セルフ・セラピー・カード、26番目のカードは「許し」です。

「許し」と聞いたとき、あなたは何を思うでしょうか。

おそらく多くの方が、こう思われるのではないでしょうか。

「あんな奴を許せるわけがないのに、なんで許さなといけないんだ!」

そう思われるのは何ら不思議なことではありません。
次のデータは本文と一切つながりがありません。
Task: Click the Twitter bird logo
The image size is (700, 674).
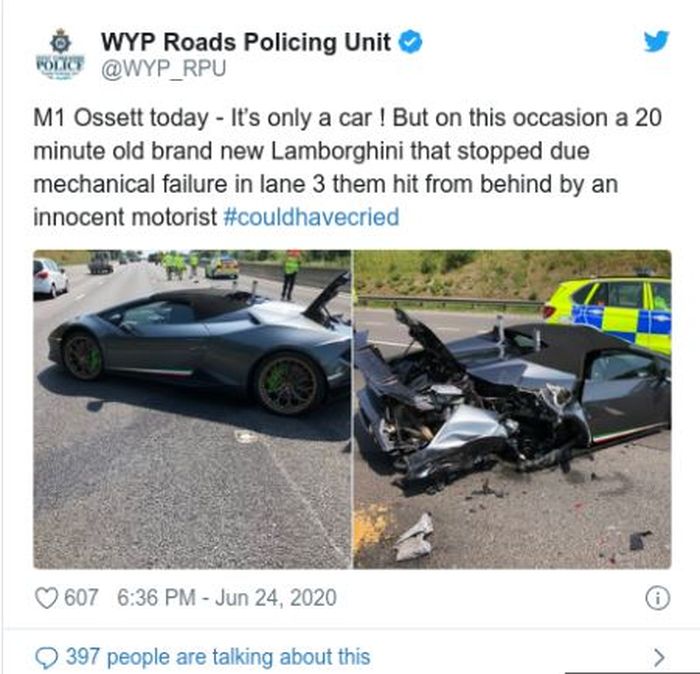Action: click(656, 41)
あれだけ酷いことをされたのに、自分の方から許すことなんてできない、それが人情というものです。

もちろん、「許し」というからには、自分以外の誰かを許すという意味も含まれています。

でも、本当はそれだけではありません。

あなたが許せないと思う一方で

今でもあなたは相手のことを許せないでいます。

では、許せないと思われている相手のほうは、あなたに許さないと思われていることに気づいているのでしょうか?

相手に対してハッキリ「あなたは許せない」と断言している場合は、勿論気づいているでしょう。

しかし、面と向かって「許せない」と言えないのが、私たち日本人です。

あなたがハッキリ示していない限り、相手はあなたに「許さない」と思われていることすら気づいていないでしょう。

そして、あなたに対してしたことなど忘れて、普通に日常生活を送っているはずです。

もし、あなたがそんな相手の様子を見かけることがあれば、さらに「許せない」という思いが募っていくかもしれません。

でも、それは、あなたのためになるのでしょうか。

「許せない」という思いがあなたの心と体を蝕んでいることに、あなたは気づいているでしょうか。

思いを抱えたままでは自分を傷つけるだけ

「許せない」という思いは、次第にあなたの心と体を蝕んでいきます。

何か気に障ることが起こると、その別の相手に、許せない「アイツ」の姿を無意識に映し出して、あなたは怒り始めます。

周囲から見ると、なぜそこまで怒っているのかが全然分かりません。

ですが、あなたは許せない「アイツ」への怒りも含めて、目の前にいる別の相手にすべてぶつけてしまいます。

気づいたときにはとことん追い詰めてしまい、その別の相手を傷つけてしまった。

そして、自己嫌悪に陥っていく、そういう悪循環が起こり始めます。

そこまでしてしまったあなたを、もし客観的に見ることができたら、あなたはどのような気持ちになりますか。

本当に許すべきは「自分自身」

そこまで傷ついてしまったあなた、もしかしたら周囲の人達は理解してくれないかもしれません。

そうなったとき、理解してあげられるのはあなた自身しかいません。

そこまで傷ついてしまっても、ずっと耐えてきたあなた自身のことを受け入れ、認めてあげることはできますか?

「私は素晴らしい!」

なんてアファメーションなど唱える必要はありません。

「これも自分にとって必要なことだったんだ」

なんて無理矢理ポジティブシンキングにしようとしなくてもいいんです。

そんなことをしたら、返って辛くなるだけです。

傷ついてしまったあなた自身を、感じてあげてください。

あなた自身のことを許せるようになっていくはずですから。